* **What needs to be done**: In the entries that follow, say how many lines contain the string "indicator". Give no other words.
====
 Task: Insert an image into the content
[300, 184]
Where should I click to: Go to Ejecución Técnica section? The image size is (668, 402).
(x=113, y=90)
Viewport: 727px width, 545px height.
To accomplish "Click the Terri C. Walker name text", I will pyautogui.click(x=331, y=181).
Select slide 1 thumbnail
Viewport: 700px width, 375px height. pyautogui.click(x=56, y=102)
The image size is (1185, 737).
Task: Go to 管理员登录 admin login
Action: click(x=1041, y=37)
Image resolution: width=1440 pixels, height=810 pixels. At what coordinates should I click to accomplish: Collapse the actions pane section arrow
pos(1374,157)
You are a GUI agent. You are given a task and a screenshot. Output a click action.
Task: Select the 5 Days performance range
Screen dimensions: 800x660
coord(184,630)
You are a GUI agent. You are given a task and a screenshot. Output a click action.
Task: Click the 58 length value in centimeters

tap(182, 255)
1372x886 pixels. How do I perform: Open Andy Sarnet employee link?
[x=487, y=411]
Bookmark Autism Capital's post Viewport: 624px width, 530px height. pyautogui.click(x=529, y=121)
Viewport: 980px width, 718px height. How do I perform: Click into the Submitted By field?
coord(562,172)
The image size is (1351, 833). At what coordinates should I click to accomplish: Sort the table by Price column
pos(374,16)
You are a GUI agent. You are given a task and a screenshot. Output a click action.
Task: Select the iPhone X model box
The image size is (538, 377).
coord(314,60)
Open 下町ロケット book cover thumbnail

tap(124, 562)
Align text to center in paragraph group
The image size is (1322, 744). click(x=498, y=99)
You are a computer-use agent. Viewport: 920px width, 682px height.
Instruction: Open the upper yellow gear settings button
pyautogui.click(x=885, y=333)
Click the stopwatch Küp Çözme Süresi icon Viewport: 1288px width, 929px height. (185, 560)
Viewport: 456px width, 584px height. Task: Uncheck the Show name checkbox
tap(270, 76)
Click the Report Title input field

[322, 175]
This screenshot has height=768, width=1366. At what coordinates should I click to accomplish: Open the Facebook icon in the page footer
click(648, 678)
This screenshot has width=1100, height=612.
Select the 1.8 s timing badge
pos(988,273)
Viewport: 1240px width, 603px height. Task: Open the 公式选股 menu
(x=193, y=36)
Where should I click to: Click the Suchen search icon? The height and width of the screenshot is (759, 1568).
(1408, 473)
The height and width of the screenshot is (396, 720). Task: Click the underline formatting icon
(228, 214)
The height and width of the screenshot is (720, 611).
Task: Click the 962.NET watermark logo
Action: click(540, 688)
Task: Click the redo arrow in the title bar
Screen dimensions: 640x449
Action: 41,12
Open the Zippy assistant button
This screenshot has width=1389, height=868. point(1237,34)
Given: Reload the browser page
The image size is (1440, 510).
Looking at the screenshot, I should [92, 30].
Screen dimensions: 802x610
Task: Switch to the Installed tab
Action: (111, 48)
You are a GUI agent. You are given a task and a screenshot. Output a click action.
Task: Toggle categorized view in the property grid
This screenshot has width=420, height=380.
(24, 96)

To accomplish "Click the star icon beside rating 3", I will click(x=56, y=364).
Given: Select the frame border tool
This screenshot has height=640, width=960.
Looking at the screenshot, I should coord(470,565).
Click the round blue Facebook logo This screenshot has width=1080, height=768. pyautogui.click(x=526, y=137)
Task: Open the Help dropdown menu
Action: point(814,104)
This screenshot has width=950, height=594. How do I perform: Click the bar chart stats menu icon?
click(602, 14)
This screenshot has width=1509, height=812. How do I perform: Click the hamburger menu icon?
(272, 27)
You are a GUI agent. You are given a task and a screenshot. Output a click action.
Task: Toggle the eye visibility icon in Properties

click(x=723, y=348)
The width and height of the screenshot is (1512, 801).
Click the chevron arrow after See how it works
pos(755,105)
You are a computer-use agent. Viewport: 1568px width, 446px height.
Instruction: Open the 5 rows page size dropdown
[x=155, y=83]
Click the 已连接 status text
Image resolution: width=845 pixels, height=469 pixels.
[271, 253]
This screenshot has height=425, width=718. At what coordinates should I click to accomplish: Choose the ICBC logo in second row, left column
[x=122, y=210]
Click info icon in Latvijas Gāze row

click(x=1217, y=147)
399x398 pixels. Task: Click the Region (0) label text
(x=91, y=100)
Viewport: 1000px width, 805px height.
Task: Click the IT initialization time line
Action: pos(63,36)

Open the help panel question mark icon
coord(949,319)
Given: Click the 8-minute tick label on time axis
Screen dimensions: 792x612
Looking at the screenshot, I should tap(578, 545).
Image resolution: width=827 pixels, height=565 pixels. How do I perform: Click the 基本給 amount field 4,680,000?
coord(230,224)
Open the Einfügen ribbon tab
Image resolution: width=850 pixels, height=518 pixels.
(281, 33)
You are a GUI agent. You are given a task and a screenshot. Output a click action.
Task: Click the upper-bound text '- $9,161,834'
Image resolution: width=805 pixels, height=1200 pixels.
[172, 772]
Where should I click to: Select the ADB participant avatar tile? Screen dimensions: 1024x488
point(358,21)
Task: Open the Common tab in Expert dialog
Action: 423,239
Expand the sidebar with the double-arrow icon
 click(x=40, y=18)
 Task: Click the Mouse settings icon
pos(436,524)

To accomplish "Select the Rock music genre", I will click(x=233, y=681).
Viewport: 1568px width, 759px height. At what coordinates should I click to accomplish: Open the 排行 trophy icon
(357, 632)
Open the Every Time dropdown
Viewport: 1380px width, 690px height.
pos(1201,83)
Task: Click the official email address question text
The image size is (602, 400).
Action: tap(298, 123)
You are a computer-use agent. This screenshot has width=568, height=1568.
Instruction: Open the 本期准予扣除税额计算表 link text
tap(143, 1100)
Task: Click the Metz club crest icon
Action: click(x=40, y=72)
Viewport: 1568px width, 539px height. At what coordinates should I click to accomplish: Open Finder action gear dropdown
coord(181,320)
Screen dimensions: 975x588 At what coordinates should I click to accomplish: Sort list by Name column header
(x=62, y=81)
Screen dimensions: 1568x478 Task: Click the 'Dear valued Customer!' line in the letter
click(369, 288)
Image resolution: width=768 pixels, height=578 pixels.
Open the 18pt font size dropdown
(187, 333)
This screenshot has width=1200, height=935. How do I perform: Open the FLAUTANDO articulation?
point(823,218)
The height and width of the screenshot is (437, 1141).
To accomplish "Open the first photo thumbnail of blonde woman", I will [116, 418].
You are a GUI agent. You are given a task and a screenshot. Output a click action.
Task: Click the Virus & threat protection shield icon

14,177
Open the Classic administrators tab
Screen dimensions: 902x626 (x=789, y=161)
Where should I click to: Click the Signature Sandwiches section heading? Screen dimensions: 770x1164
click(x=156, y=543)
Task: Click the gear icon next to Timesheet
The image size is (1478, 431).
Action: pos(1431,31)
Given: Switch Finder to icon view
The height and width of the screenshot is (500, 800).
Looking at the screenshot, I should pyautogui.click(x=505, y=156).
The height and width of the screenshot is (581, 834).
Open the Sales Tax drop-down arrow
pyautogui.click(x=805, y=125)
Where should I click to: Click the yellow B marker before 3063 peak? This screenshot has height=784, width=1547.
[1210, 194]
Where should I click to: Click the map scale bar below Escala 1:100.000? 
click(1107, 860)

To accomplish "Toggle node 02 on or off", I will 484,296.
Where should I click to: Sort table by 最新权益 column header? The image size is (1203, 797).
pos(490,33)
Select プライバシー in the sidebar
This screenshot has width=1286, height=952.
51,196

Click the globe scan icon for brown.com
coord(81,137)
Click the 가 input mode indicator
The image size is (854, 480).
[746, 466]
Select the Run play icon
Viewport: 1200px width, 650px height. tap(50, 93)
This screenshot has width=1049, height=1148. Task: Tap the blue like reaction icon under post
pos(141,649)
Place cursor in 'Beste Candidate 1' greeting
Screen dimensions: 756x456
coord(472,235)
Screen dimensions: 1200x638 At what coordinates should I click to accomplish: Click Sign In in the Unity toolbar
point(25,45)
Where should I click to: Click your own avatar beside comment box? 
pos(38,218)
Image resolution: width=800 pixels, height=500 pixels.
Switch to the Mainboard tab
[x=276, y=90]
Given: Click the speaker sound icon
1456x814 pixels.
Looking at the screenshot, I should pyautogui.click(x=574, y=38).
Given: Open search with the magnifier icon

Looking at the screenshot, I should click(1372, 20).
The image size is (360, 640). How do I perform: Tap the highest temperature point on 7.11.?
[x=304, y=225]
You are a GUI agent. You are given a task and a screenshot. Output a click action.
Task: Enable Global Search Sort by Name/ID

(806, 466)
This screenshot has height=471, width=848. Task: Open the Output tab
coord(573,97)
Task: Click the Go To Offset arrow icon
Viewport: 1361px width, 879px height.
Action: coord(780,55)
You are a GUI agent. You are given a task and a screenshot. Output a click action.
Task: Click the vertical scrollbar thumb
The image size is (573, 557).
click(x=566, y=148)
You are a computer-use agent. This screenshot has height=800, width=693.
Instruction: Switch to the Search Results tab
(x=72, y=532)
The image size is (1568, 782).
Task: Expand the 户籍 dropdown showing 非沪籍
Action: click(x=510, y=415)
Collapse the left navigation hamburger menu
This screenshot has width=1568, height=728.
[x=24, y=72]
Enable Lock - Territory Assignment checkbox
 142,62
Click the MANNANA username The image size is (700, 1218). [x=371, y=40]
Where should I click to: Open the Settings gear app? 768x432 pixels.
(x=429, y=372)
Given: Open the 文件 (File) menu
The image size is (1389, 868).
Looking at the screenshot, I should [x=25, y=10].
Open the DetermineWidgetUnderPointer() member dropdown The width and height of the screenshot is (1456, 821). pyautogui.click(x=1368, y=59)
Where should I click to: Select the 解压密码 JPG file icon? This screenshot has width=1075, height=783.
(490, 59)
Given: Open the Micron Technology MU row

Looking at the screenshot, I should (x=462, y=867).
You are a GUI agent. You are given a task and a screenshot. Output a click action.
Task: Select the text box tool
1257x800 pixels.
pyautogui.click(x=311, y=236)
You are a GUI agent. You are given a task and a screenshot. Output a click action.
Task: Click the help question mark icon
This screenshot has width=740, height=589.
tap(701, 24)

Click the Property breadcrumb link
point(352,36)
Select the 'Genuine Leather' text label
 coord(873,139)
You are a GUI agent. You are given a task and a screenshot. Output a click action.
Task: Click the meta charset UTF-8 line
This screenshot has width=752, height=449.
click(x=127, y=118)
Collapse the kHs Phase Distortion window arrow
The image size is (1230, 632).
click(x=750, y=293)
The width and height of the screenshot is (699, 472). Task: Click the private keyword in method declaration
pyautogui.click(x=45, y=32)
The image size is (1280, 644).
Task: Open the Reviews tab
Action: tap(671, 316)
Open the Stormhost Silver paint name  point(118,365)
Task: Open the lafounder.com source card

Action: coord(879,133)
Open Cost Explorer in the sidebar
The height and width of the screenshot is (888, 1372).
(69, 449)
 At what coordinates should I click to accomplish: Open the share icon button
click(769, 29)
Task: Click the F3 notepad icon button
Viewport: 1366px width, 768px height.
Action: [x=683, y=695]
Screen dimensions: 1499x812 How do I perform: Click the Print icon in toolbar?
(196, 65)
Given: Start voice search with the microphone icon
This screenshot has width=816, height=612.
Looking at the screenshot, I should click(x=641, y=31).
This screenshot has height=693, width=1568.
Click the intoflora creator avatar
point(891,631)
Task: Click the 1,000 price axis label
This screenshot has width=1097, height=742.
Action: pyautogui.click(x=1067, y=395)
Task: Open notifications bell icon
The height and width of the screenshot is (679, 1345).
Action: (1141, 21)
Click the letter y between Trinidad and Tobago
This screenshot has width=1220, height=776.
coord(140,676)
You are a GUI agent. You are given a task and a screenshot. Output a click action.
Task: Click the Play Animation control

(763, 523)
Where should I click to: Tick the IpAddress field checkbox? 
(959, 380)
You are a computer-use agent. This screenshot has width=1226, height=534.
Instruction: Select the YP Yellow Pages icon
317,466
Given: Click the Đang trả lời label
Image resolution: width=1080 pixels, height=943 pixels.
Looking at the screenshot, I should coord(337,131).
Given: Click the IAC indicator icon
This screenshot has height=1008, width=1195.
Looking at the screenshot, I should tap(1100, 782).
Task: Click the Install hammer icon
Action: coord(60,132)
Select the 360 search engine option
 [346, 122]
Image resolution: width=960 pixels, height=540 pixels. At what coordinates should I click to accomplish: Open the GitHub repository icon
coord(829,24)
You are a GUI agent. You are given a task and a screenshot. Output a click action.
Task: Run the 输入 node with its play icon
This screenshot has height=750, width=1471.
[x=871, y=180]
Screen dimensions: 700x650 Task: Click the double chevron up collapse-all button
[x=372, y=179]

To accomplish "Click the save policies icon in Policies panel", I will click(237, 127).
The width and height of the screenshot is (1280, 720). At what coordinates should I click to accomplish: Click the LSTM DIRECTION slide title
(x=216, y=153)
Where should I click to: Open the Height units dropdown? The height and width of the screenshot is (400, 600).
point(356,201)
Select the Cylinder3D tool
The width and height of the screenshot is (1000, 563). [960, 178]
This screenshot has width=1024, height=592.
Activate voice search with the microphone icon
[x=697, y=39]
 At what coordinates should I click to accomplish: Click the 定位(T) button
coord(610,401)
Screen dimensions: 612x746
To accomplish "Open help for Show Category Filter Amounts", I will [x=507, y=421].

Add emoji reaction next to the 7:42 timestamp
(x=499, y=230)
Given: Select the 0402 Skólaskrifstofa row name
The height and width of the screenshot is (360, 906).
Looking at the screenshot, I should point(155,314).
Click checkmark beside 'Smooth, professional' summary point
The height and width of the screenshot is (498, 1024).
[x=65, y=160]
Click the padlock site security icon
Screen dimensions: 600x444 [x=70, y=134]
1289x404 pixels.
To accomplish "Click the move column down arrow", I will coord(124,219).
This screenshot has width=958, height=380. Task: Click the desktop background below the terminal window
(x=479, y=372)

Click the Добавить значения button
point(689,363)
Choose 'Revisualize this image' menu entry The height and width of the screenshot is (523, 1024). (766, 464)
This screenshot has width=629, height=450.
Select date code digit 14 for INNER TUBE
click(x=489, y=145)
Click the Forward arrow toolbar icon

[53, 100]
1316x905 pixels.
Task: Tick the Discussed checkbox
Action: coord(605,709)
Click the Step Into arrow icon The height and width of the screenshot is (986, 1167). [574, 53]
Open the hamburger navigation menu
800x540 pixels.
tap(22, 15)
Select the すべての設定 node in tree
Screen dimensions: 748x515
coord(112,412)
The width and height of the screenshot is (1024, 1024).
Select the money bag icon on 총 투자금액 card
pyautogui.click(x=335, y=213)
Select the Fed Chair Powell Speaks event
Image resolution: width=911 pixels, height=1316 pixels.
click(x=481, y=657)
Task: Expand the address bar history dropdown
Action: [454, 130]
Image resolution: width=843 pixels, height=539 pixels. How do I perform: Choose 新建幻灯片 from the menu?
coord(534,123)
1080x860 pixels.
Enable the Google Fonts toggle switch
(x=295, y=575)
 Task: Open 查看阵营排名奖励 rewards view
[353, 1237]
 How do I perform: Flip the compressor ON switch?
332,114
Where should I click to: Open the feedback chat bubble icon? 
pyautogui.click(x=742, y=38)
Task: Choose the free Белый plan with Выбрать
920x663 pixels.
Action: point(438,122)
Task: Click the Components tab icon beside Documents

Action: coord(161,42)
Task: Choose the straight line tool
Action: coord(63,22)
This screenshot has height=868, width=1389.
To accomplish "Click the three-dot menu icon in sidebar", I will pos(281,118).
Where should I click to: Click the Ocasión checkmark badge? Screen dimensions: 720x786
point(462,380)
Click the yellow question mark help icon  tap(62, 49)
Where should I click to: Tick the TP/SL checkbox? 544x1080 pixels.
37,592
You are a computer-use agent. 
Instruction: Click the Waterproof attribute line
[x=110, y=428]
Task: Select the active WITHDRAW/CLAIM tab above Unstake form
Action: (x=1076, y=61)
====
* **Answer area**: 2